Principles for Product Managers on How to Manage a Machine Learning Model

Frameworks and examples from 15 product experts at leading technology companies

Background

This article is part of a larger body of research (see other articles below) about how product managers are incorporating machine learning into their products and was conducted by Brian Polidori and myself while MBAs at UC Berkeley with the help of Vince Law as our faculty advisor.

The research is an attempt to understand how product managers are designing, planning, and building machine learning (ML) enabled products. To develop this understanding, we interviewed 15 product development experts at various technology companies. Of the 15 companies represented, 14 have a market capitalization greater than $1 billion, 11 are publicly traded, 6 are B2C, and 9 are B2B.

How to manage a machine learning model

Product managers need to make trade-offs and consideration when building machine learning (ML) enabled products. Different product use cases call for different ML models. Therefore, learning the core principles for how to manage an ML model is a key product manager skill-set.

Balancing precision versus recall

Every ML model will be wrong at some point. Therefore, when building an ML-enabled product, you need to think about the right balance between false positives and false negatives for your specific use case.
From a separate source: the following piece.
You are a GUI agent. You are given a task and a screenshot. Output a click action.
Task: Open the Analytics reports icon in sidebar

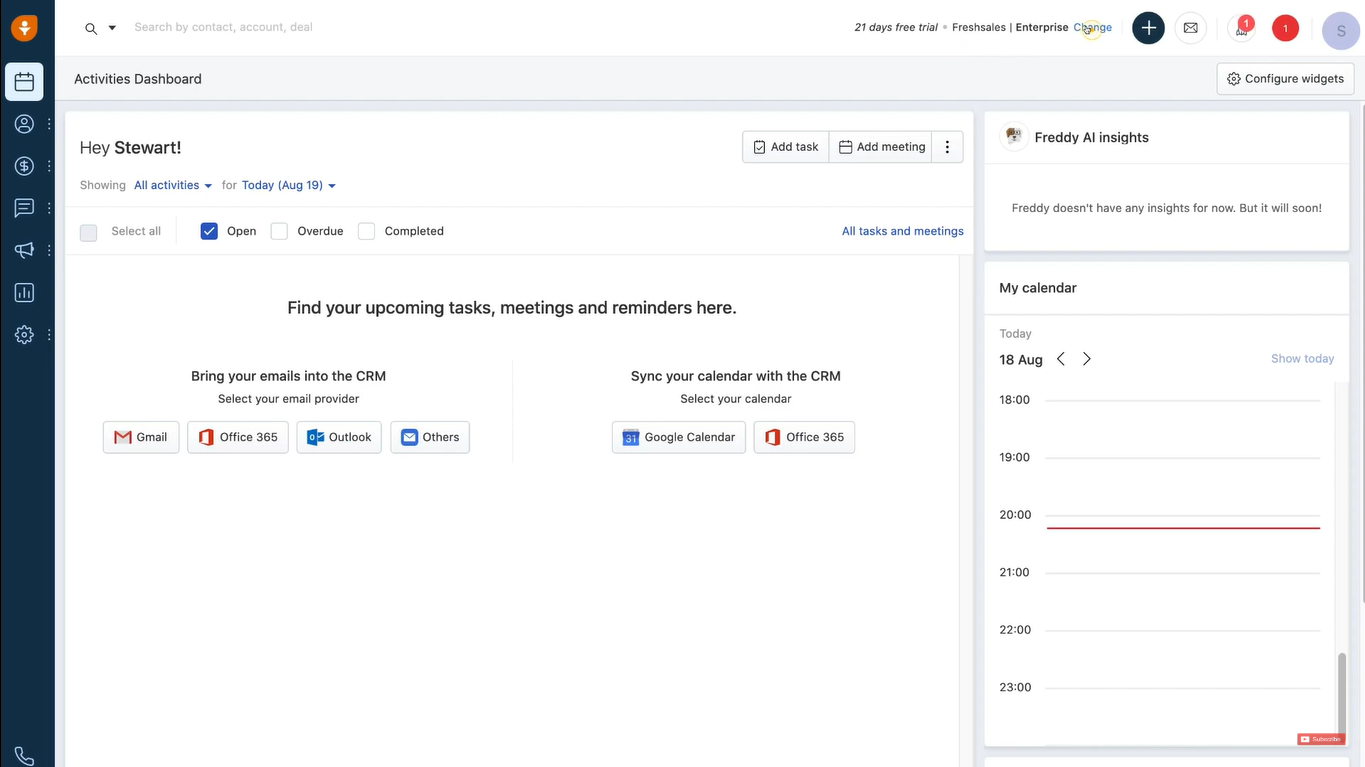tap(24, 293)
Another way to think about this balance is precision versus recall. Where precision is the percentage of true positives among the retrieved instances and recall is the number of predicted positives over the total number of true positives. The reason the relationship is called a balance is that precision and recall are relatively inversely correlated (when all else is equal).

Although only a few interviewees mentioned this balance using the precision versus recall terminology, a significant portion mentioned the importance of finding balance in their specific use case. Google Photos is a good example to start with.

When users type in a search for something in Google Photos, they want to reduce the number of images to make it easier to find exactly what they wanted. Therefore, the goal is noise reduction and, as such, there are limited costs to false positives (since the alternative was looking through all their photos) but high costs to false negative (since what they want might not be surfaced). Hence, Google Photos prioritizes high recall over high precision. Which, as demonstrated in the photo, leads to Google Photos often including images that don’t relate to the search.

On the opposite end of the precision versus recall spectrum, one of our interviewees had an example where their company (a social network) was focused on high precision. The use case was to determine how to rank and recommend content to appear on users’ personal feed. After performing some experiments, the company found that if the recommended content isn’t highly relevant for the user, there is a higher probability of the user churning.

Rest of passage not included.